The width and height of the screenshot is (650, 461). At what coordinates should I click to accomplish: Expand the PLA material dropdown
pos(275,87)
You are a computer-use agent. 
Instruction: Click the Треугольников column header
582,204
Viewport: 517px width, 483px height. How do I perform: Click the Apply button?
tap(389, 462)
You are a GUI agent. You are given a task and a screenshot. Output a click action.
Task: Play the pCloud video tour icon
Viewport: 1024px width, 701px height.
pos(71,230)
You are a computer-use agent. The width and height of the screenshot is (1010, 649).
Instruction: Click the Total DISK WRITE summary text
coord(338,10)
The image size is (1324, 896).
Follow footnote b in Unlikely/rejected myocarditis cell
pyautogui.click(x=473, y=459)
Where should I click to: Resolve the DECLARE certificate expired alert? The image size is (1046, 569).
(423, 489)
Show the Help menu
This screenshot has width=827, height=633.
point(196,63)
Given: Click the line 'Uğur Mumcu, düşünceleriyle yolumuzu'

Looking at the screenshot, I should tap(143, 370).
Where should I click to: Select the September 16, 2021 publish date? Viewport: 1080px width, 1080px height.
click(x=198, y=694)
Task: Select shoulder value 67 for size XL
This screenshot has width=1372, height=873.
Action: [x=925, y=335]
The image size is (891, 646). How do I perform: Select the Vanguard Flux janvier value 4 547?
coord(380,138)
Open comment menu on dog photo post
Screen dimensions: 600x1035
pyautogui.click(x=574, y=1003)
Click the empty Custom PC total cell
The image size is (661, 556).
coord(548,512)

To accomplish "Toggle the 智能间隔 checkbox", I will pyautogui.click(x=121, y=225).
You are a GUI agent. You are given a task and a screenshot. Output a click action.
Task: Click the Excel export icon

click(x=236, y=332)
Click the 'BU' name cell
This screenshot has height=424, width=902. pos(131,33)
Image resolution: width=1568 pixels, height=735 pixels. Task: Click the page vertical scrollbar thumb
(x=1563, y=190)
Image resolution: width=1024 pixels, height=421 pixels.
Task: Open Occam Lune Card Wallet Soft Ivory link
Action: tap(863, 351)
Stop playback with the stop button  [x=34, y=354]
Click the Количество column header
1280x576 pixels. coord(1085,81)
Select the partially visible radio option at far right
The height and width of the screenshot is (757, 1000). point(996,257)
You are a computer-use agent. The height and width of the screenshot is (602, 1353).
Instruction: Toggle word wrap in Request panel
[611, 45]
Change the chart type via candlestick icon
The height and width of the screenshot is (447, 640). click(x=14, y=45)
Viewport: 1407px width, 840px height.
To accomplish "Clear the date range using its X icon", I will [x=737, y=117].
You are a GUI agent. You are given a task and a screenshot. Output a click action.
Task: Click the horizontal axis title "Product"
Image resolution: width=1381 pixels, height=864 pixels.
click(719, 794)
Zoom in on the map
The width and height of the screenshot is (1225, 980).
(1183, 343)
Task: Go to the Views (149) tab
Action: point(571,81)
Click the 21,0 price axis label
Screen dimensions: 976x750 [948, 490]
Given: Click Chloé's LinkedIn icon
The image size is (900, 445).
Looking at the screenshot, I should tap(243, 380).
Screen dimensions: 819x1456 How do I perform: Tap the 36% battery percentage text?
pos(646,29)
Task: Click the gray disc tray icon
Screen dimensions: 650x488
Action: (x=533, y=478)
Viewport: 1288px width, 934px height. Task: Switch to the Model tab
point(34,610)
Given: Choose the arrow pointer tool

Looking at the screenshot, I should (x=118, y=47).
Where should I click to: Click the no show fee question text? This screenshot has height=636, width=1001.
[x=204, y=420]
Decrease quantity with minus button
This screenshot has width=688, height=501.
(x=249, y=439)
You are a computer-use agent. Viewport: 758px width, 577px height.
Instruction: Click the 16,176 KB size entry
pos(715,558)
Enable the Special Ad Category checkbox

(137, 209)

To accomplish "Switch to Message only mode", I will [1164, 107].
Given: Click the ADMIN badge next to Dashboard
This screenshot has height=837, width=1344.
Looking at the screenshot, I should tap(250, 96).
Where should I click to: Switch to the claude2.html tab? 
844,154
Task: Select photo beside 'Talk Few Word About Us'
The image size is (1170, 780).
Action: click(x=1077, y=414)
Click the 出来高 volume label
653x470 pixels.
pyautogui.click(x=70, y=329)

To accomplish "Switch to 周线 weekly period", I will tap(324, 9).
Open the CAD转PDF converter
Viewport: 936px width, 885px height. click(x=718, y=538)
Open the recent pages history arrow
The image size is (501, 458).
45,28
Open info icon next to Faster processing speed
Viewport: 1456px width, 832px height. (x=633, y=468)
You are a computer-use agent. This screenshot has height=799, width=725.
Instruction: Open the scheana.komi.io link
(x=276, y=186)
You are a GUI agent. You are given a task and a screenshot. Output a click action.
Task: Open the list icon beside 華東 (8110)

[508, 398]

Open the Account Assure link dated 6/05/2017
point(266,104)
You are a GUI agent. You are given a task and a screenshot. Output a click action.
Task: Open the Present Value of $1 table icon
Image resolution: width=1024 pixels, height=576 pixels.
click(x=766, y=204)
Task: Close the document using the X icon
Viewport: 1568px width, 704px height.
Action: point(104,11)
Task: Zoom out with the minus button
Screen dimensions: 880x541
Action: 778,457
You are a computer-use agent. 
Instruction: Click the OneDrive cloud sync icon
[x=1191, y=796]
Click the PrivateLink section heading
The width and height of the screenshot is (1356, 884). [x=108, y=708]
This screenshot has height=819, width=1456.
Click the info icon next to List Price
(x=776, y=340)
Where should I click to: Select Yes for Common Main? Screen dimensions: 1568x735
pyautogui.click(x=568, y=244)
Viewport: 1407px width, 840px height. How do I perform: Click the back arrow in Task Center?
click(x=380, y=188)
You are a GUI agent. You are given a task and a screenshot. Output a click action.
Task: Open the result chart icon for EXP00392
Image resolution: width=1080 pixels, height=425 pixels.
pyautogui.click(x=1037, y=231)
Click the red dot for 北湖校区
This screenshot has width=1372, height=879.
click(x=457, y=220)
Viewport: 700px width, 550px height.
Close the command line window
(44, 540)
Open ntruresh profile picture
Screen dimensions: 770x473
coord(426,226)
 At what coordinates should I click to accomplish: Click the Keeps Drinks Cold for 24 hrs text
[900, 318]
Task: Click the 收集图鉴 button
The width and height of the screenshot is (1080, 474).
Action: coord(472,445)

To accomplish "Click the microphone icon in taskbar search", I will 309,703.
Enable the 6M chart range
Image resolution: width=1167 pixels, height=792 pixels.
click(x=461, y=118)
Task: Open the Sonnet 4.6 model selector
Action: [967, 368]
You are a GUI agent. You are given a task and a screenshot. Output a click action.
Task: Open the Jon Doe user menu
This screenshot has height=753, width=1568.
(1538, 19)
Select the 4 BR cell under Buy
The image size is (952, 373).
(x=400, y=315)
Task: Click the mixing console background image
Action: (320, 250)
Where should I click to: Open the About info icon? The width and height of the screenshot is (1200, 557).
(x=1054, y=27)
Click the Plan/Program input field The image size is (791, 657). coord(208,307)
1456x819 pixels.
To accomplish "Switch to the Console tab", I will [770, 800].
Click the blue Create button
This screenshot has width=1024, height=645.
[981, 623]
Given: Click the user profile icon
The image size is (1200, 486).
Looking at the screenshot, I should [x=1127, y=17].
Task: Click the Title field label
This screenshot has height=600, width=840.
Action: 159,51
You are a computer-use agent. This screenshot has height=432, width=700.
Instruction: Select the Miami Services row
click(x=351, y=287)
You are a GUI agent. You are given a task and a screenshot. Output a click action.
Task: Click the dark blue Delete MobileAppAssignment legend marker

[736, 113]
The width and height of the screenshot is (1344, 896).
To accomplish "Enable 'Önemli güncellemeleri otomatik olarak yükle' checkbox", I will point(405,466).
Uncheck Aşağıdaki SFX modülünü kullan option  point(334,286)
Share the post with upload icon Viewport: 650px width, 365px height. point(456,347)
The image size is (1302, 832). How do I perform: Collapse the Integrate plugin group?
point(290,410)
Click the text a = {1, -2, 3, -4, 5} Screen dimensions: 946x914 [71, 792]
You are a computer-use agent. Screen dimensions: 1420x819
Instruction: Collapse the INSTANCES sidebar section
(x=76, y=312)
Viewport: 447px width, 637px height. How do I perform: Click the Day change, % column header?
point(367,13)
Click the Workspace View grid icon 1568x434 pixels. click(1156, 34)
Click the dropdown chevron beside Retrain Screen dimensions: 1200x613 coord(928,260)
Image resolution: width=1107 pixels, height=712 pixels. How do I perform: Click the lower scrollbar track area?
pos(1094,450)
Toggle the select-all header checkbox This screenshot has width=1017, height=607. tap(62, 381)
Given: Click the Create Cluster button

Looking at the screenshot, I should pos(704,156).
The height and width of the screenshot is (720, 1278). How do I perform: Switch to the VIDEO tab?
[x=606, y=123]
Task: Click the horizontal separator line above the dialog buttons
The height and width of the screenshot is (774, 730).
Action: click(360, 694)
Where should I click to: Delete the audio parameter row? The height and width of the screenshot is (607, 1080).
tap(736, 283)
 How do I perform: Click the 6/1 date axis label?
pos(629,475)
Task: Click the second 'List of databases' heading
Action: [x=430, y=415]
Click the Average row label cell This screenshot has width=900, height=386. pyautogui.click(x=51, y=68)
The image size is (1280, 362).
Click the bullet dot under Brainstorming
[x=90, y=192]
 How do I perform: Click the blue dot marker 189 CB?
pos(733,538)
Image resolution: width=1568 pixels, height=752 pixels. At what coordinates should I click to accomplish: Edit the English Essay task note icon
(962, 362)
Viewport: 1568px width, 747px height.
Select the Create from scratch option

━━━━━━━━━━

**PROBLEM REQUIREMENTS**
Your output must be the lines of the material above, from the first through the line that contains "Task: Play the pCloud video tour icon", copied exactly. Include both endpoints and nothing else.

**OUTPUT OF THE EXERCISE**
The width and height of the screenshot is (650, 461). At what coordinates should I click to accomplish: Expand the PLA material dropdown
pos(275,87)
You are a computer-use agent. 
Instruction: Click the Треугольников column header
582,204
Viewport: 517px width, 483px height. How do I perform: Click the Apply button?
tap(389, 462)
You are a GUI agent. You are given a task and a screenshot. Output a click action.
Task: Play the pCloud video tour icon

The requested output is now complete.